By Rob Bernshteyn, CEO, Coupa Software
- With tighter financial conditions in 2019 and tense political logjams across the US, Europe, and Asia, we’ll see more economic and policy uncertainty, and as a result, less predictable revenue growth opportunities. However, this will provide a great incentive for companies to maintain profitability by looking inward and becoming more agile, modern, and efficient at managing their business spend to ensure every investment the company makes drives shareholder return.
- Following high-profile fraud cases in 2018, and the issues around compliant workers brought on by Brexit, UK firms are expected to take great strides this coming year to tackle the demons that lay within. This will be done by implementing technologies that will give them a comprehensive view into all their business spend to ensure compliance, financial security, and safeguarding against fraudulent accounting. Businesses are rushing to get their arms around spending, which will protect against internal factors currently, but also the uncertainty ahead.
- AI and machine learning will continue to drive valuable business insights. When applied to how companies manage their money, insights around where and when to spend, compliance, and risk management can be gleaned. When considering what technology investments to make in 2019, it will be important for businesses to understand how the convergence of AI, machine learning, and big data is creating powerful ‘community intelligence.’ We will have new opportunities to ascertain value from data in ways we weren’t able to before and AI will have an immense impact on how companies manage their bottom line.

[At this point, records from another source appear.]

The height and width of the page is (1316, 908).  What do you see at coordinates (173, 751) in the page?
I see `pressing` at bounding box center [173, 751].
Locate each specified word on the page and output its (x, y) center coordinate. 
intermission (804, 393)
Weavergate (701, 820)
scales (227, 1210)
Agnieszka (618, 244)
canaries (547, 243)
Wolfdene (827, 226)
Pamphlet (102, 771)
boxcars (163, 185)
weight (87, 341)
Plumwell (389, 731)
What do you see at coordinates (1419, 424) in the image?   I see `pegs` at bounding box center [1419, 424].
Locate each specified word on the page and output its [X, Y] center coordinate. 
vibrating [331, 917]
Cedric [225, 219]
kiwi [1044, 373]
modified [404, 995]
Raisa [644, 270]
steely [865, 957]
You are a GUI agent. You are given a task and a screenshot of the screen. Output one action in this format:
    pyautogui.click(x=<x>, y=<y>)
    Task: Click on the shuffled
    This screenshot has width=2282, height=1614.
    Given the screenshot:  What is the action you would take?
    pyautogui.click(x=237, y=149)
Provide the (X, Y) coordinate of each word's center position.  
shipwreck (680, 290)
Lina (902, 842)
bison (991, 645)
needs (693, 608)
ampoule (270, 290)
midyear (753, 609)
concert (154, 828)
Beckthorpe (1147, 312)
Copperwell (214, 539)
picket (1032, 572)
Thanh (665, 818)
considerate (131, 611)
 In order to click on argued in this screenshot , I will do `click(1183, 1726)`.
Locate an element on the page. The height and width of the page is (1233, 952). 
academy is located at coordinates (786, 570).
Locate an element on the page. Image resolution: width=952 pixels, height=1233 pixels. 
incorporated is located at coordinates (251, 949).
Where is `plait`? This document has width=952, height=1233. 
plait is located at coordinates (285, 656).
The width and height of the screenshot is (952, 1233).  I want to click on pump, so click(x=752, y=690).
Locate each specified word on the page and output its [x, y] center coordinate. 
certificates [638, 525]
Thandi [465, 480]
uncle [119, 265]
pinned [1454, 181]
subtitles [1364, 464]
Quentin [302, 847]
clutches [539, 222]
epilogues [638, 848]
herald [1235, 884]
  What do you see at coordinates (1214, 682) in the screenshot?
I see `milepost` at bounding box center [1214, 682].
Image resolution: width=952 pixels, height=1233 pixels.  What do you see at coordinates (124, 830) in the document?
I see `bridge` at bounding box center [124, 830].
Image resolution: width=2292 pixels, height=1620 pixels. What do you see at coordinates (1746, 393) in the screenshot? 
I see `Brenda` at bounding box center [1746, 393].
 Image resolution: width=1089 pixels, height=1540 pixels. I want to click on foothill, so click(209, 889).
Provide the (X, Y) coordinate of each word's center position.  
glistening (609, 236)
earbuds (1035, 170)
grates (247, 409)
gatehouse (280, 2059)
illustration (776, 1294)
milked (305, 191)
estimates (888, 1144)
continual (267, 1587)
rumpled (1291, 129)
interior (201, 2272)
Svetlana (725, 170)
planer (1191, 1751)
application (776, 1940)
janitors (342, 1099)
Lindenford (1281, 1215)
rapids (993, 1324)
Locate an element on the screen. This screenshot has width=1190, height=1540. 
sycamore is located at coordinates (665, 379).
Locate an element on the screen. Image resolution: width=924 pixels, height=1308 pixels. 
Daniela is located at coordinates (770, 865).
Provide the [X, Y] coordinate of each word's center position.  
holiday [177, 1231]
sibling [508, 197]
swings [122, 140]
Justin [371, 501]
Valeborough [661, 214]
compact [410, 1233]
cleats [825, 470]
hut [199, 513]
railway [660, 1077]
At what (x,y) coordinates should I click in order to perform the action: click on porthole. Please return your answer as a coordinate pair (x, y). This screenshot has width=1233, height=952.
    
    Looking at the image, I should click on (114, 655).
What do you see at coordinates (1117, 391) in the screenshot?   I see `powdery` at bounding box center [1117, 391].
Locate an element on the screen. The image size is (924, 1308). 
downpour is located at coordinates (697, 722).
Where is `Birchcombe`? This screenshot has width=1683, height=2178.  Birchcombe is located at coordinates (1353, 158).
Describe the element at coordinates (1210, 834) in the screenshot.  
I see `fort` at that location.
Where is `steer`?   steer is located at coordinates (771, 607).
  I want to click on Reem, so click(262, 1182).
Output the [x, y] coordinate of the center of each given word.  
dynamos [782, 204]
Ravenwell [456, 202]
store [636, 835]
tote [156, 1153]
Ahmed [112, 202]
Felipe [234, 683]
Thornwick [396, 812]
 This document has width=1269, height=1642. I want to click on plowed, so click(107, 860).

- Because of changing domestic policies and international trade agreements in 2019, companies who’ve globalised and become truly multinational will be at greater risk for being out of compliance when it comes to sourcing, procurement, and payments. It’s easy to forget things like FCPA penalties, new trade restrictions, or examining the cost of compliance when you’re trying to make smarter spending decisions next year. Without proper visibility into what you’re spending, compliance will always be a significant risk. Achieving true financial compliance requires centralised control with decentralised execution to yield informed purchasing efficiency, while providing financial oversight and auditability.
- Payment terms to suppliers around the world have been getting longer in the past decade since the financial crisis, and as we inch closer to a bear market, we’ll see payment times to suppliers get even longer. This will create even more risk if businesses don’t address payment issues, making them simpler, more flexible, and exploring options like supply chain finance as part of an overall business spend management strategy. The quarter-point hike to the committee’s benchmark rate target is even more reason for businesses to understand why frugality and seeking ways to spend smarter will need to be an essential part of any company’s culture.
- As policies around salary increases, paid leave, and worktime flexibility are debated, businesses will be evaluating how they hire, staff, and pay their employees in a much more dynamic and strategic way. Contingent workforces and the gig economy will play an even greater role in these strategic hiring and compensation decisions. Businesses will need to develop better plans for how they can most effectively onboard contingent workers and how they will impact the bottom line.
- From the Trump administration’s policies on immigration, to Brexit’s labour consequences, to arguments in Asia over the wages and rights of migrant workers, we’ll see more companies banding together and taking the lead on such issues, with cohesive platforms on immigration reform. This, in turn, will put more pressure on governments to pass major immigration legislation and embrace policies that consider the inherent value immigrants bring to businesses and society at large.